It's almost not news any more. The rich have been getting richer, and the middle class and poor are finding life more difficult economically.
The latest study of income inequality in the United States, released last week, confirms that trend. It finds that since the late 1990s, despite several years of reasonable economic growth, the bottom 20 percent of families actually lost 2.5 percent in their average income by 2005, while the top 20 percent of American households enjoyed a 9 percent rise. Those in the middle fifth got a 1 percent hike in inflation-adjusted incomes.
What makes the study noteworthy is that it raises further suspicion among many that the economic system isn't fair.
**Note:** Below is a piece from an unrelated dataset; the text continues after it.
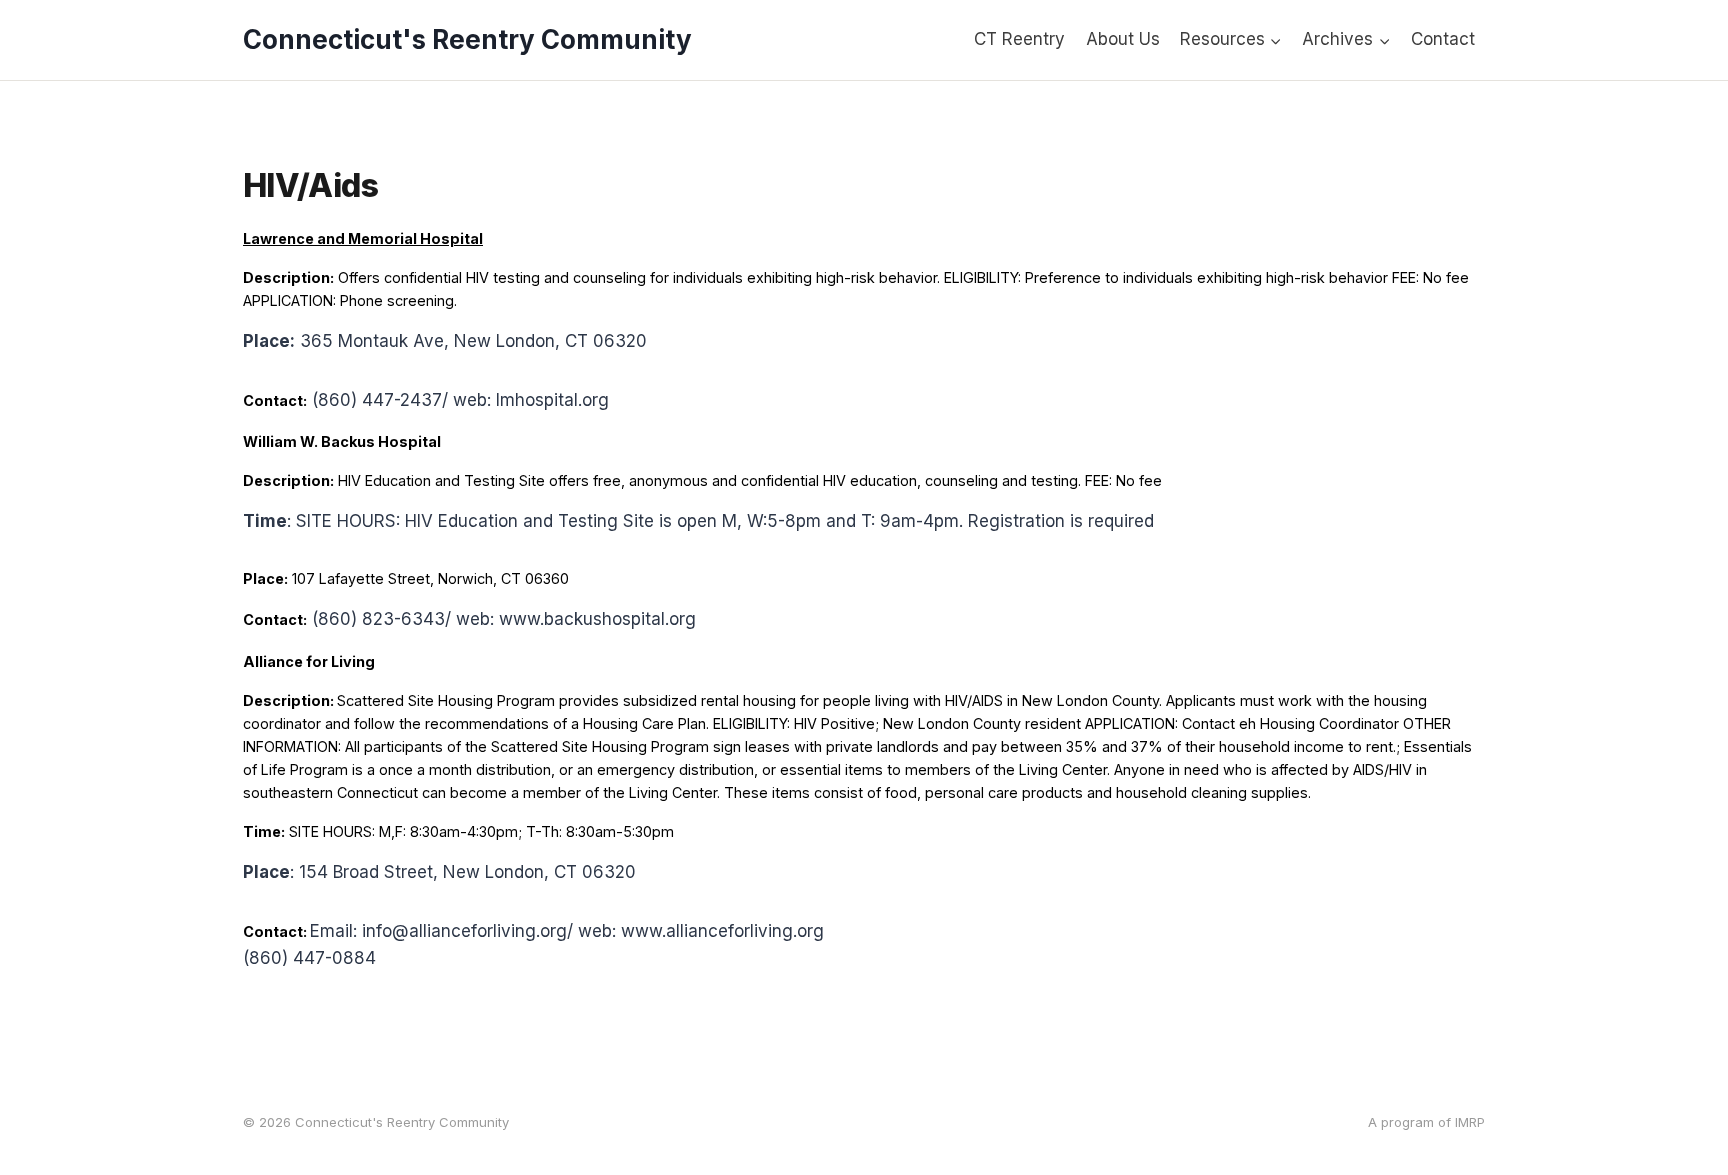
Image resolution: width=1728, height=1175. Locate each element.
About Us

Further, it suggests lower-income families are "ill prepared" to weather a recession, says Jared Bernstein, an economist at the liberal-leaning Economic Policy Institute (EPI) in Washington, and one author of the latest inequality study. (Most economic forecasters now say the US has probably slipped into recession.)
Using Census Bureau data, the study by EPI and the Center on Budget and Policy Priorities (CBPP), another Washington think tank, examined the situation in individual states. In 37 states, from the late 1980s to the middle of the current decade, the richest fifth of families got an average $36,300 boost in their annual income while the poorest fifth got just $1,600. In terms of purchasing power, the annual income of the poorest families increased only $93 by the end of the period (To see the study, visit www.cbpp.org.)
Another study, by the Congressional Budget Office, using tax data, calculates that the share of national after-tax income going to the top 1 percent of households more than doubled, from 7.5 percent in 1979 to 15.6 percent in 2005. In 2005 alone, the $180,000 average income gain for these rich households was more than three times the average middle-income household's total income.
An academic look at increasing income polarization, written by economists Emmanuel Saez of the University of California, Berkeley, and Thomas Piketty of the Paris School of Economics, found that average incomes of the highest-earning 1 percent grew 11 percent year-over-year between 2002 and 2006. The bottom 99 percent saw their incomes grow on average just 0.9 percent annually.
Then The New York Times this month reported that average compensation for chief executives who served at least two years at some 200 major US companies grew by 5 percent in 2007, to $11.2 million. With their businesses often slumping, performance-based bonuses were down. But discretionary bonuses, not linked to performance, were up a bit. For CEOs, "things go well when things go up; they go well when things go down," says Mr. Bernstein. "It's a heck of a racket."
A couple of decades or so ago, CEO compensation had minor material impact on the bottom line of corporations. Now their pay has reached such a level that more and more shareholders object. Congressional committees hold hearings on the issue. But at a time when political candidates need campaign contributions, no restraining action has been taken.
Meanwhile, the presidential candidates are speaking of the urgency of dealing with the housing crisis and the economic slowdown. But it seems likely that the Democratic candidates will talk more than the Republican one about growing income inequality.
Conservatives tend to think the economic system is fair, rewarding the deserving properly. Americans have generally been tolerant of unequal outcomes, since most believe opportunities to get ahead are abundant and that hard work and skill are well rewarded, as Isabel Sawhill, of Washington's Brookings Institution notes.
But she questions these assumptions, citing a Brookings study released in February that found that 1 out of 3 American children are worse off than their parents were at their age. It also noted that intergenerational economic mobility in the US is worse than in Canada and the Scandinavian countries, and even lower than in France and Germany with their aristocratic heritages.
Assuming American tolerance for income inequality continues, some political pundits figure Hillary Rodham Clinton's electoral prospects won't be damaged by reports that she and her husband made $109 million in the past eight years.
Even so, Elizabeth McNichol at the CBPP worries that the growing income gap will worsen public cynicism about government and erode support for the tax revenues needed for education and other necessary government services.
She and Bernstein suggest several tactics to remedy for the income-gap situation: States could raise the minimum wage above the federal level; both state and federal taxes could be made more progressive, with the extra revenues helping support such poverty-fighting programs as the Earned Income Tax Credit; barriers to unionization could be cut, and health insurance coverage could be expanded.